On each individual, we selected one EFN. If studying leaf EFNs, we selected an EFN on the adaxial surface of a young leaf near the apical meristem (Fig. 1b), and if studying inflorescence EFNs, we chose the most basal EFN of an inflorescence (Fig. 1c). The marked EFNs were isolated with a mesh bag and Tanglefoot resin strip (Tanglefoot Company®, Rapids, Michigan), decreasing dilution by rain and dew and reducing access to and removal of nectar by ants and other arthropods. Both factors (dilution by rain and dew, and removal by ants and other arthropods) might influence the amount of nectar present at the time of assessment. Foliar experiments and data collection occurred during October, while Floral experiments occurred in January.

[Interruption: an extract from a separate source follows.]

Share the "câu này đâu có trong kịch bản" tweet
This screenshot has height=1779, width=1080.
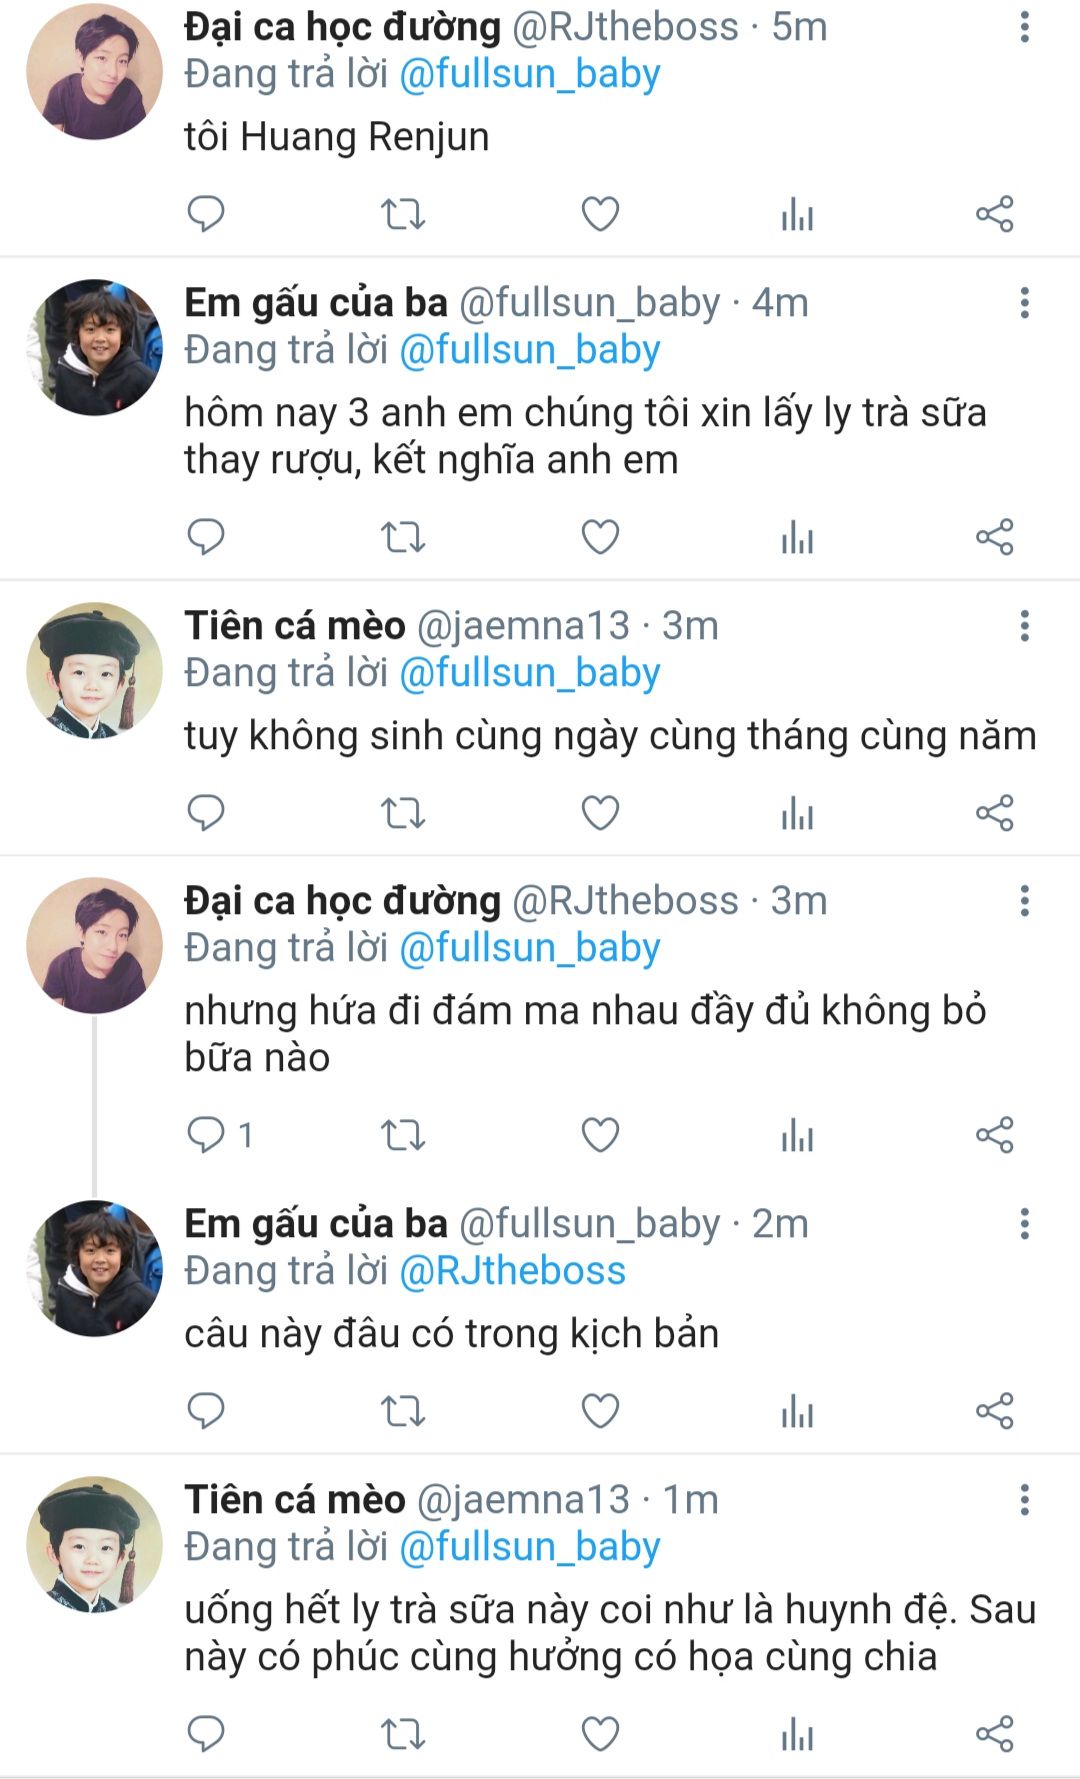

Nectar produced in all selected EFNs on plants in all five treatments was collected 1, 6, 24, 48, 72, and 96 hours after cutting (method adapted from Heil, Fiala, Baumann, & Linsenmair, 2000). At each census, we measured the volume of nectar produced and the quantity of sugar (Brix % - mg sugar per ml solution) with the aid of 5μL graduated microcapillary tubes and manual refractometer (Eclipse® model, Bellingham & Stanley, Tunbridge Wells, UK). All evaluated EFNs were washed with distilled water and dried with filter paper immediately after simulated herbivory and after each evaluation. During evaluations, we recorded ant abundance and richness on plants at the time of nectar collection. An individual of each ant species was collected, fixed in 70% alcohol, and identified with confirmation by specialists from the Universidade Federal do Paraná, in Curitiba, Brazil. Data on ant identity are presented elsewhere (Supporting Information Table S1).